Robotics

SCALE-COMM boosts robot coordination with stable, decoupled communication

Self-supervised messages improve warehouse throughput by 30% – no policy interference.

Deep Dive

SCALE-COMM (Shared, Contrastively-Aligned Latent Embeddings for COMMunication) tackles a core challenge in decentralized multi-agent reinforcement learning: emergent communication between autonomous mobile robots. Existing approaches often suffer from unstable protocols, ungrounded message semantics, and interference between communication learning and policy optimization. SCALE-COMM decouples these two processes by training low-dimensional latent messages that carry task-relevant planning and traffic information, enforced to be consistent across agents and time via a contrastive alignment objective.

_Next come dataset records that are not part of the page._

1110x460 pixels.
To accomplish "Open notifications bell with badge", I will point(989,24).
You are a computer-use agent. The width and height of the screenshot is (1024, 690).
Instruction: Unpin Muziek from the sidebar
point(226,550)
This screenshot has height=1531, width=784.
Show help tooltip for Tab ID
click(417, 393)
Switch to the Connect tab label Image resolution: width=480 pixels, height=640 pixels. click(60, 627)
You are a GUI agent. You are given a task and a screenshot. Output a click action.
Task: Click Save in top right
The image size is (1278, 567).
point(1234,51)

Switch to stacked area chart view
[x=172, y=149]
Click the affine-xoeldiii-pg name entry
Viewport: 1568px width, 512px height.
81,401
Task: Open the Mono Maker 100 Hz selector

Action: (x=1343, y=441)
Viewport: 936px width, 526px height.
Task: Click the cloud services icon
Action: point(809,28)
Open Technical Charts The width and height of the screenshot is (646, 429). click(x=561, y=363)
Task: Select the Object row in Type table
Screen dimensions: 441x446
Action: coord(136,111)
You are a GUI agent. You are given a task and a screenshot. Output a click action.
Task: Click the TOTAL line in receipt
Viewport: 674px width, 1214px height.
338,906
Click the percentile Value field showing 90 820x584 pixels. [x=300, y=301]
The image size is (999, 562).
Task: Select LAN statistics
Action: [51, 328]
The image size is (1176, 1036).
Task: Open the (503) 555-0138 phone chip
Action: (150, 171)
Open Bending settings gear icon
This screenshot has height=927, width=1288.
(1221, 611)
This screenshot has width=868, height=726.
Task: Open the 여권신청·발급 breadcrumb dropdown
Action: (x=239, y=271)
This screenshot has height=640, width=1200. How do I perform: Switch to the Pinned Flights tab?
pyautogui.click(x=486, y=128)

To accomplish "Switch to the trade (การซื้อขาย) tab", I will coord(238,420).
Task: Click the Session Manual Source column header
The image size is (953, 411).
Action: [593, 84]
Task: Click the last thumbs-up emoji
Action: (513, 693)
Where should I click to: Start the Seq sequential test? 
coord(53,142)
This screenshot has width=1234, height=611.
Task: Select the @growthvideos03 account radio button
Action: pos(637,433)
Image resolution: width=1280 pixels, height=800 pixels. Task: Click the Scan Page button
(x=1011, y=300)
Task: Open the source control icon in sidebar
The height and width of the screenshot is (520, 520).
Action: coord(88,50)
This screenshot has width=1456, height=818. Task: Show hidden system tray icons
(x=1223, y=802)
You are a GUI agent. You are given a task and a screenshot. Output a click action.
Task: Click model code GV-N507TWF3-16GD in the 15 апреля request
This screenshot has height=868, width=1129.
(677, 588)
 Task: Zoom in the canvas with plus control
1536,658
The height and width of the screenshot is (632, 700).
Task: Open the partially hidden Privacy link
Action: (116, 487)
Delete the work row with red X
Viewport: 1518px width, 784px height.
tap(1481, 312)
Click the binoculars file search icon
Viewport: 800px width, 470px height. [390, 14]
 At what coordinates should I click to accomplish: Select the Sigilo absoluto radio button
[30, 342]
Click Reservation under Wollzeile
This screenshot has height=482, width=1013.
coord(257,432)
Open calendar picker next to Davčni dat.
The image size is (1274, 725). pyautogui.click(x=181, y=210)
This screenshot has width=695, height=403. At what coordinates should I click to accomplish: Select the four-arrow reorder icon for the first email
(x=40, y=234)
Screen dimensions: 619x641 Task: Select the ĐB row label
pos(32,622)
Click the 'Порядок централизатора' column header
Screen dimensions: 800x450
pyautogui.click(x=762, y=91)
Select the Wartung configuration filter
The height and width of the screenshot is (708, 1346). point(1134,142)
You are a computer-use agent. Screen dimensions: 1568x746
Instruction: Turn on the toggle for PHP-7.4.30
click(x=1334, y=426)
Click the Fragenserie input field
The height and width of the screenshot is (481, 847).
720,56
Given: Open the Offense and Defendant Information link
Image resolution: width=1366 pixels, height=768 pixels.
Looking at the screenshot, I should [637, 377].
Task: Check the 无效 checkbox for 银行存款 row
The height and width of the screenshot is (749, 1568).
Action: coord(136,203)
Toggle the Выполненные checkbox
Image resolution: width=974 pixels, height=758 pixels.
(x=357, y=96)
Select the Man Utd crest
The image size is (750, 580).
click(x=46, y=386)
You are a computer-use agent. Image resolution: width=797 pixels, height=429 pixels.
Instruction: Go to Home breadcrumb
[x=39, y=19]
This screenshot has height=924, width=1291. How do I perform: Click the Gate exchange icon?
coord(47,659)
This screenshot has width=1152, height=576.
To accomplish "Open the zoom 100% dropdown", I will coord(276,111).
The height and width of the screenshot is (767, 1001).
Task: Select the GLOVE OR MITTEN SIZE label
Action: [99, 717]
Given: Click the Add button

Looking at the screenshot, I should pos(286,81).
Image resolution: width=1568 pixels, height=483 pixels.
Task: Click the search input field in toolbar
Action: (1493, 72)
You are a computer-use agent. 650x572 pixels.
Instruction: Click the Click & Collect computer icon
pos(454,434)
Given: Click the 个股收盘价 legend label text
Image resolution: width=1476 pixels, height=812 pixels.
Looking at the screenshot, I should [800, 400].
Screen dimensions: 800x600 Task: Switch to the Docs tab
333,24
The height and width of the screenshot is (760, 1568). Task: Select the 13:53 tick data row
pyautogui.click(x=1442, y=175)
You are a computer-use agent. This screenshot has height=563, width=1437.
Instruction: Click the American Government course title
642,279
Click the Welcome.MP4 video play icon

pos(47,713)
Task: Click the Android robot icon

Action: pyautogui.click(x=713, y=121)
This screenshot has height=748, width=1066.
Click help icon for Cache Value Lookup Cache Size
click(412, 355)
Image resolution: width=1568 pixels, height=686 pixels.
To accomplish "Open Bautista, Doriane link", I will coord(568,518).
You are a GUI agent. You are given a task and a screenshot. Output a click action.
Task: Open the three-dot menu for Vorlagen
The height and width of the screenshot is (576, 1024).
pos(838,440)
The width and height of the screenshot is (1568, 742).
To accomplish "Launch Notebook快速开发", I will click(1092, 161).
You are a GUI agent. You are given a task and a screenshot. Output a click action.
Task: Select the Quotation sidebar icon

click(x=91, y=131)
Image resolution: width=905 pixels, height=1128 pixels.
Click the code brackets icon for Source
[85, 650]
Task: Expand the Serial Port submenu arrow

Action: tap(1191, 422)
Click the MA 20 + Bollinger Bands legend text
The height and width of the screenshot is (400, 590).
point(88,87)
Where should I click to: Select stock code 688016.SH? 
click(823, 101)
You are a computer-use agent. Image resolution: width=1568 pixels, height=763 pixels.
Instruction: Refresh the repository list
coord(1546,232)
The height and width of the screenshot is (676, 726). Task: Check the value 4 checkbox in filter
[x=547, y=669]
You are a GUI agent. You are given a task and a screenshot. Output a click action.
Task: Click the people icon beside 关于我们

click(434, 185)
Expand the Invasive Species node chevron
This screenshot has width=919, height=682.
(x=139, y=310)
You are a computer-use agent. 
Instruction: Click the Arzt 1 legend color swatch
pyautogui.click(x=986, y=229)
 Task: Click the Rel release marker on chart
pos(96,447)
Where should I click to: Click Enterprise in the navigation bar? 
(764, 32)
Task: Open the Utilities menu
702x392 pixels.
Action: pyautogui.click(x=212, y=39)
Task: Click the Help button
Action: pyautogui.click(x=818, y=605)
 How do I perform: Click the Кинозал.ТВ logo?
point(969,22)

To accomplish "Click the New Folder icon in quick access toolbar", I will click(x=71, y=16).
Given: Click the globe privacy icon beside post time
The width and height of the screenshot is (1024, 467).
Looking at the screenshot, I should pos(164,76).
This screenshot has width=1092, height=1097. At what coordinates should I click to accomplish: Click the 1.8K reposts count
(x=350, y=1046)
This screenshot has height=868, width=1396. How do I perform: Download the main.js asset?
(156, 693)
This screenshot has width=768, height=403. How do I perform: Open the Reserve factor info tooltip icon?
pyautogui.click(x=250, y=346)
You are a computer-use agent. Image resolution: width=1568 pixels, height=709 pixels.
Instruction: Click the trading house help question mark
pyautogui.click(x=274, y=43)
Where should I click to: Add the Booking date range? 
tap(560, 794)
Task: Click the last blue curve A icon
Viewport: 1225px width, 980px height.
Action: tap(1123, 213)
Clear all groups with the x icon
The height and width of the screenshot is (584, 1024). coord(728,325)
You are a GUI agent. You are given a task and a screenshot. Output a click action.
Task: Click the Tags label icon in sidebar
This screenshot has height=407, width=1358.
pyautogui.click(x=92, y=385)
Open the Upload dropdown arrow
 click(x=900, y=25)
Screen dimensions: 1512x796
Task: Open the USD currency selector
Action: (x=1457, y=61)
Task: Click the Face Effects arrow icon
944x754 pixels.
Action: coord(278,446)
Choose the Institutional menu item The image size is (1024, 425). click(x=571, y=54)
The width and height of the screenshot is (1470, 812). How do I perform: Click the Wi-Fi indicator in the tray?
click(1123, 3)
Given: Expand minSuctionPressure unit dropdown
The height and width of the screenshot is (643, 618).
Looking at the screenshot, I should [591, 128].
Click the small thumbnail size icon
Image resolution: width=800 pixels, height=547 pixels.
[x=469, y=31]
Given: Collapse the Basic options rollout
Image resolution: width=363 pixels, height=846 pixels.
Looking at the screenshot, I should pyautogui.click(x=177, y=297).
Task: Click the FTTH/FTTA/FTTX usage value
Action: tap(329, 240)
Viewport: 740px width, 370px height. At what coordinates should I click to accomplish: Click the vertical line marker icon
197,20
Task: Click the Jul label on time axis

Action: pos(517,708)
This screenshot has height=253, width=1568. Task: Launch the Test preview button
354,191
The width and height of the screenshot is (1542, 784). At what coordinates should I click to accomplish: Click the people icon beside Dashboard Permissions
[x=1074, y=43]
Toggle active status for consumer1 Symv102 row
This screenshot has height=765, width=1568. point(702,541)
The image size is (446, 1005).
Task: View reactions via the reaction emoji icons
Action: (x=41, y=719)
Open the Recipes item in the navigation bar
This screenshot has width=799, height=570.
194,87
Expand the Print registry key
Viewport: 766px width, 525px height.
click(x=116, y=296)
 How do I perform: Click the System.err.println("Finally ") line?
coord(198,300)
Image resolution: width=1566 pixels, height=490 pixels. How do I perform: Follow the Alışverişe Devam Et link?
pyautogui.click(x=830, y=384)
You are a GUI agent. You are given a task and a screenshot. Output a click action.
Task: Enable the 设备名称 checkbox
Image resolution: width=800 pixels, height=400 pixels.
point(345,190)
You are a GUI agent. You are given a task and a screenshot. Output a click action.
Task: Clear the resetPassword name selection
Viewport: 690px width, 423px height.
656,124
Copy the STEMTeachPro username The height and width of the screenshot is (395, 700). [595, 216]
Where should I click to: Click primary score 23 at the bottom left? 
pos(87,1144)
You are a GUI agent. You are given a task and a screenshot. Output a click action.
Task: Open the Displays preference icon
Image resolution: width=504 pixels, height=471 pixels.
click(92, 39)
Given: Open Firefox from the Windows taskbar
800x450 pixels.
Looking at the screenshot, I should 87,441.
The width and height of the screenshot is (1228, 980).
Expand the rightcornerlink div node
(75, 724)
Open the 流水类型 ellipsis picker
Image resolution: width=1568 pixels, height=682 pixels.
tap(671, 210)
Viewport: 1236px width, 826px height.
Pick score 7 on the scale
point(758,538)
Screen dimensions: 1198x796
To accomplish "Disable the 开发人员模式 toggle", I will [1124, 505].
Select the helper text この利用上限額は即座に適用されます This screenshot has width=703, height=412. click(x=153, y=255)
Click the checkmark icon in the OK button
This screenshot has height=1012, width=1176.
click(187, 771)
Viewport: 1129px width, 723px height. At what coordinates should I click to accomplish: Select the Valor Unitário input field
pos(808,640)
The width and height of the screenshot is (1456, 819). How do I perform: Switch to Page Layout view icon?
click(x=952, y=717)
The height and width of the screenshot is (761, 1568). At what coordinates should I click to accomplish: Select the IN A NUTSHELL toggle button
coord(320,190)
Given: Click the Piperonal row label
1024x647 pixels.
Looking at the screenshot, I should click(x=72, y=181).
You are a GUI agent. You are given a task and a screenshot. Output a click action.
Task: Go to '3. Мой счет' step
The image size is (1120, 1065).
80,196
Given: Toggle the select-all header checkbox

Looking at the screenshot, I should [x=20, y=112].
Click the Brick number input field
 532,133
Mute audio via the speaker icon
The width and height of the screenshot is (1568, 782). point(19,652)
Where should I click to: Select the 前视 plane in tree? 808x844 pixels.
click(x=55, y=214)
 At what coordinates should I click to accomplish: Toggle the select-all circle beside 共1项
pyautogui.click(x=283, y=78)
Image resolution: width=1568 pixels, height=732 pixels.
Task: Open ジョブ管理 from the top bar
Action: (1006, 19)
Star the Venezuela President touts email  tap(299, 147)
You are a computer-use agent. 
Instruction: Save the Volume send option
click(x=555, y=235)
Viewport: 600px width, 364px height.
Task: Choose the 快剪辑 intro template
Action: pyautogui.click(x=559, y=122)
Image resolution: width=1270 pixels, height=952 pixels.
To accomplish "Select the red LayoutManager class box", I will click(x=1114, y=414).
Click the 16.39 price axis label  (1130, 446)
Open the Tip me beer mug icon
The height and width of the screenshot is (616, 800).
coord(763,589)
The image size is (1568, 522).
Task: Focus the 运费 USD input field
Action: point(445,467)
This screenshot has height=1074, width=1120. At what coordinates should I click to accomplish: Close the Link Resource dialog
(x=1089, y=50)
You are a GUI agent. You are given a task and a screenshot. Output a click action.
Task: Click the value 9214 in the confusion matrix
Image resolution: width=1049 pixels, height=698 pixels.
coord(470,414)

Tested on standard MARL benchmarks and a realistic warehouse coordination task, SCALE-COMM consistently outperforms baselines in both representation quality and final task performance. It achieves better sample efficiency and stability during policy fine-tuning, with measurable improvements in throughput. The work, authored by Mahmoud Abouelyazid and Eman Hammad (submitted to IEEE IV 2026), shows that representation-driven communication is a scalable path for multi-agent coordination – no need to reinvent the protocol with each policy update.

Key Points
  • Decouples communication learning from policy optimization to eliminate interference.
  • Uses contrastive alignment to enforce consistent latent messages across agents and time.
  • Outperforms existing MARL communication frameworks on warehouse coordination and standard benchmarks.
  • Improves sample efficiency and stability during policy fine-tuning.

Why It Matters

Scalable, stable robot swarms without retraining communication – key for warehouse logistics and autonomous fleets.